WHAT IS REQUIRED: Print the items between the line holding "Given: Open the" and the line holding "Looking at the", inclusive, reproducing each line character for character.

=== INPUT RECORDS ===

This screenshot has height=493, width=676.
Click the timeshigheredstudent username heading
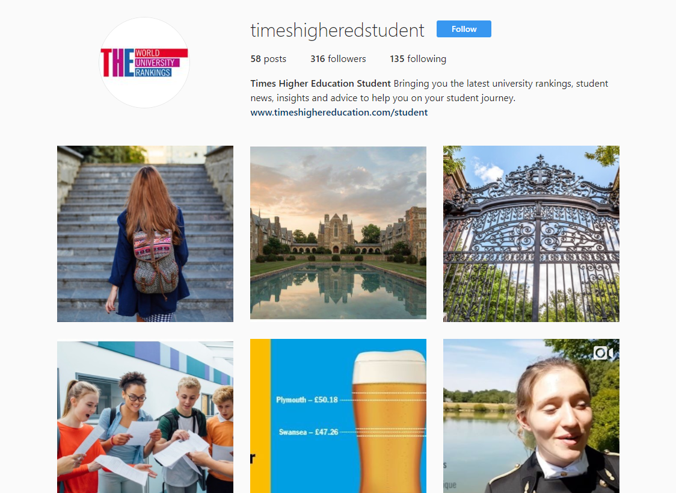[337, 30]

===
=== INPUT RECORDS ===

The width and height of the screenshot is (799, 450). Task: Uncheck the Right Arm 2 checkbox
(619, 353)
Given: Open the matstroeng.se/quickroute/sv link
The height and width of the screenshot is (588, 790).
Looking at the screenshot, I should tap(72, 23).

===
=== INPUT RECORDS ===

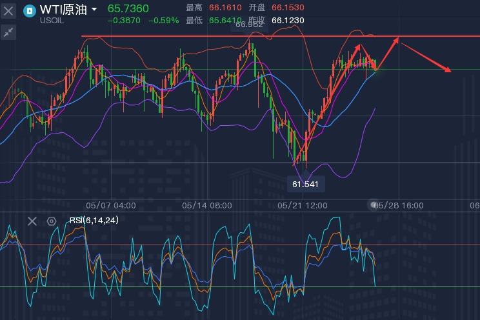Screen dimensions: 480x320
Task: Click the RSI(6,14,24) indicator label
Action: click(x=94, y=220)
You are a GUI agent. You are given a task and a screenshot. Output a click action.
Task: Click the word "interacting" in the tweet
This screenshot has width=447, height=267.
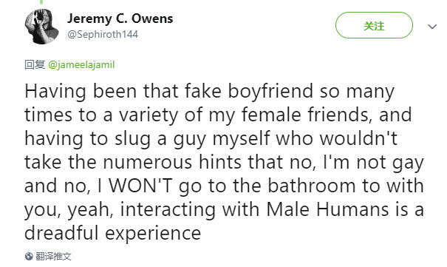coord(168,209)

===

ANSWER IN FULL:
Given: Open the matstroeng.se/quickroute/sv link
The height and width of the screenshot is (588, 790).
Looking at the screenshot, I should tap(72, 23).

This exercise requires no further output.